Most Spaced repetition memory system algorithms have a target recall rate in mind. Typical values are something like 85%-90%. But this means that in a typical session, if everything’s going exactly right, we should expect to miss 10-15% of questions. And this isn’t (necessarily) because our encoding of those items is poorer than the others: memory is, at least in part, inherently stochastic.
Say that you’re going to review ten items, each of which has p=0.9. You should expect to miss one of them. But there’s no reason to treat the one that you missed differently from any of the others. They all have the same “hidden value” of retrievability. So you should treat them all identically, if you had perfect information.

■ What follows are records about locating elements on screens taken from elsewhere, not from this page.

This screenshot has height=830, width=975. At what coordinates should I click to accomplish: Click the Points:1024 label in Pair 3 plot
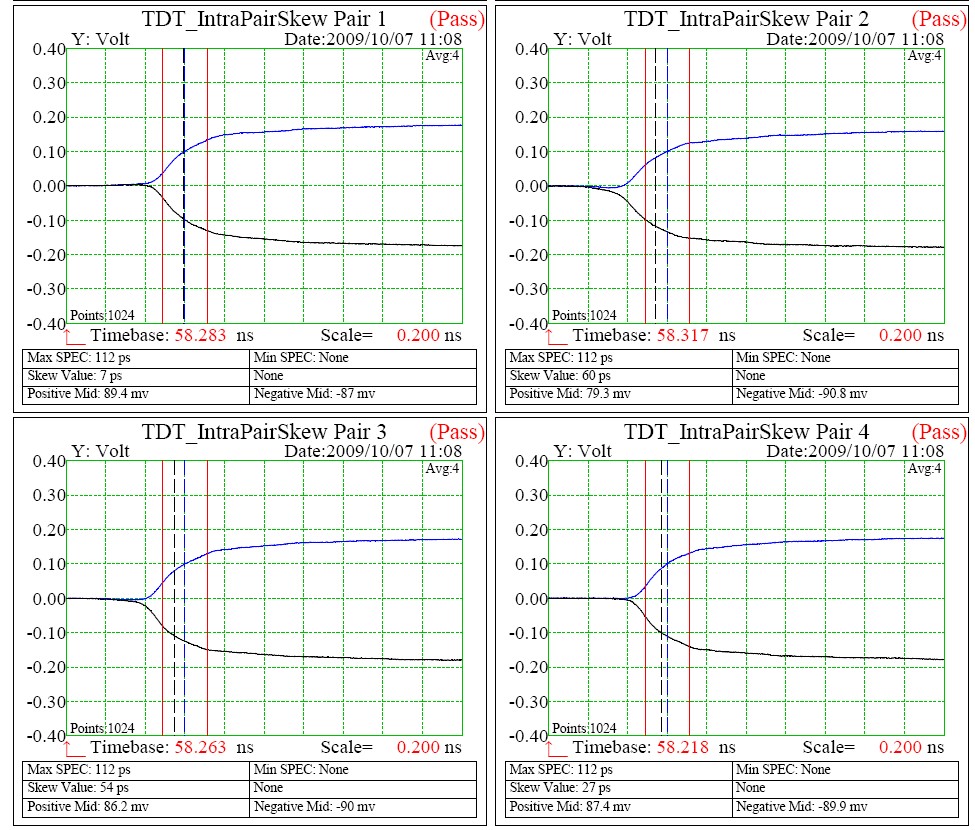point(102,727)
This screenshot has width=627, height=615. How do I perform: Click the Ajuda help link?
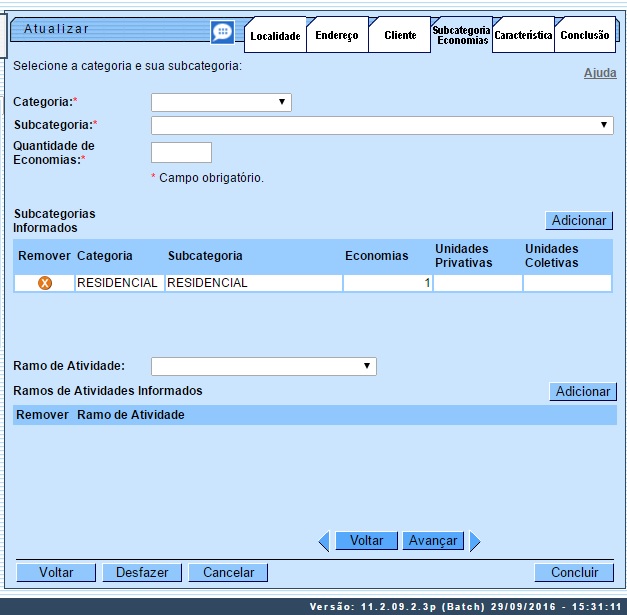600,73
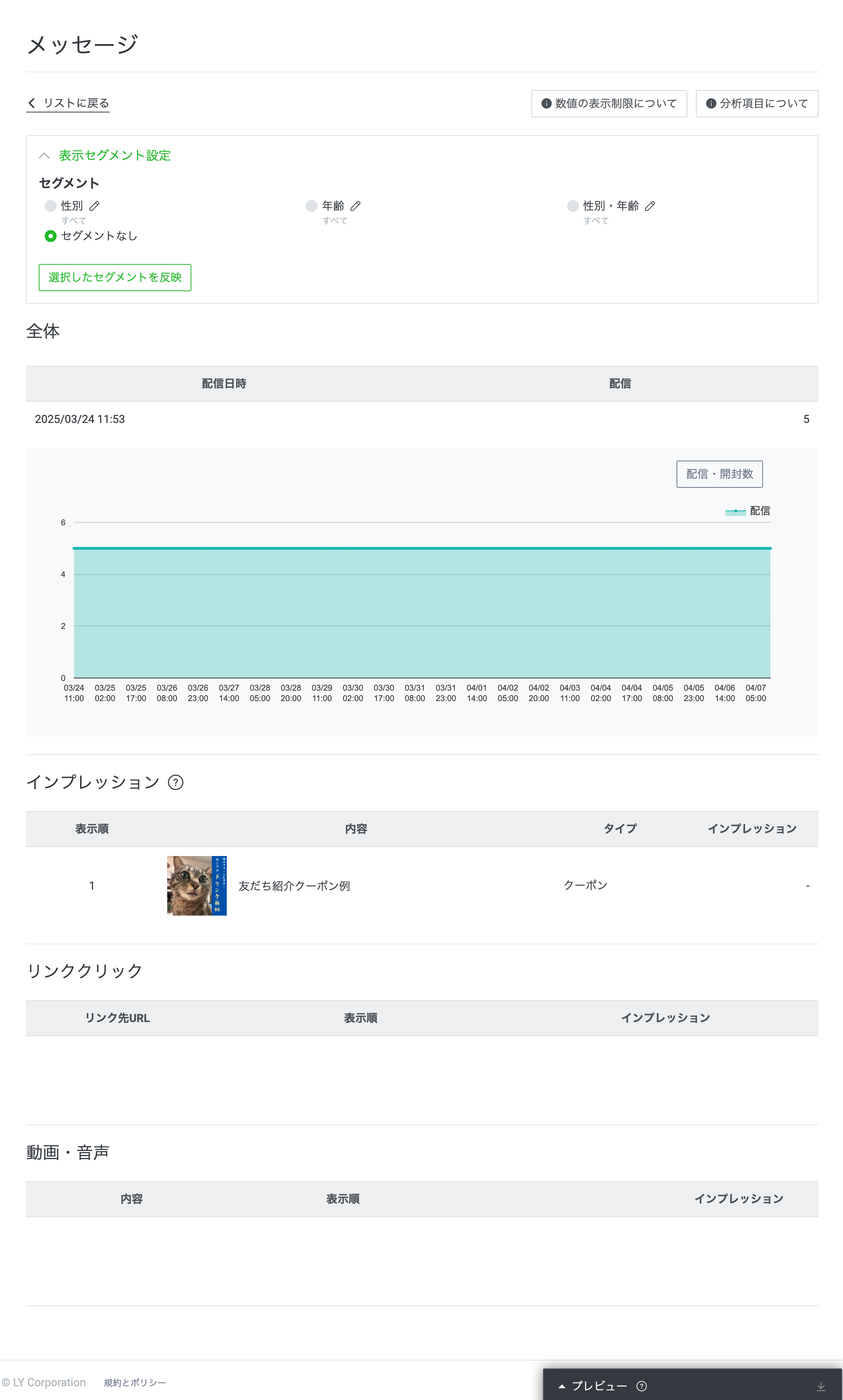The height and width of the screenshot is (1400, 843).
Task: Click 選択したセグメントを反映 button
Action: [115, 277]
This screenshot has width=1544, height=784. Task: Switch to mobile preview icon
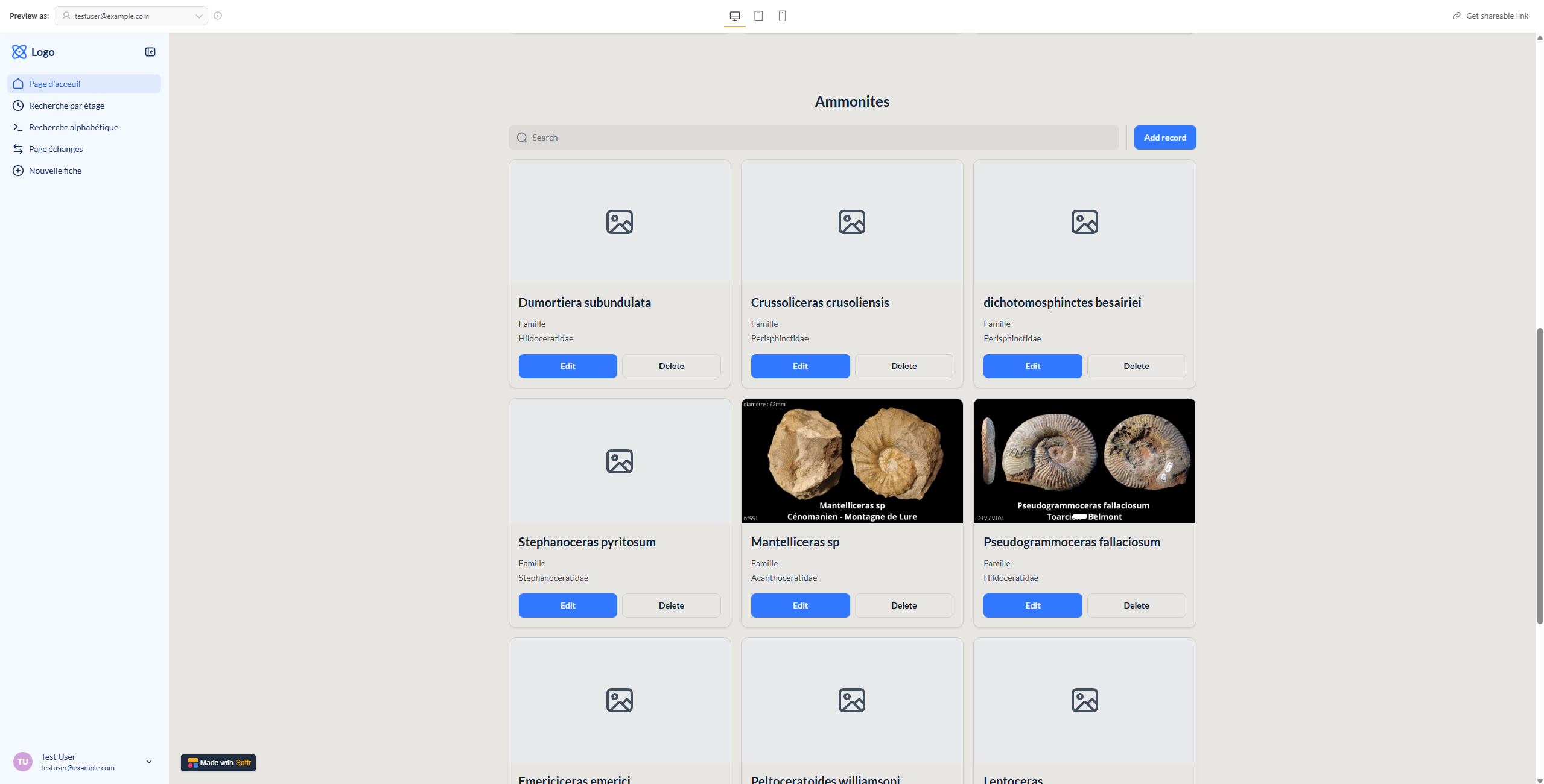tap(782, 16)
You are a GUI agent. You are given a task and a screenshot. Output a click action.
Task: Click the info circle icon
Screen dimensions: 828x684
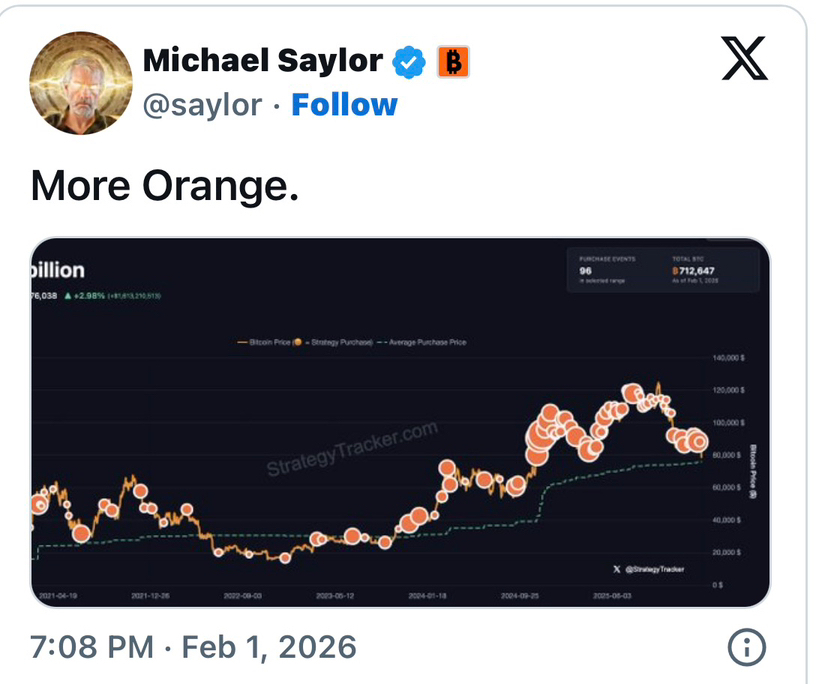pyautogui.click(x=746, y=648)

But SM-2 will decrease the ease factor of the card, and its interval will grow more slowly forever, even if you always remember it.
The trouble, of course, is that we can’t actually measure this hidden value. So what should we do when you miss an item? How do we know if that’s one of the “expected” failures or a “real” lapse, requiring more reinforcement? We can’t, really, but we can take a Bayesian approach. If the item continues to be marked as OK, we should eventually be persuaded that the lapse was one of those 1-in-10 errors. We should eventually treat it like its peers again. See Ebisu for a Bayesian approach.
Jarrett Ye’s implementation of Ye, J., Su, J., & Cao, Y. (2022). A Stochastic Shortest Path Algorithm for Optimizing Spaced Repetition Scheduling. Proceedings of the 28th ACM SIGKDD Conference on Knowledge Discovery and Data Mining, 4381–4390 includes a low-pass regression to the initial difficulty. I wonder if regressing to the initial difficulty is the right call—the same issues apply there, right? Maybe better to regress to a mean difficulty?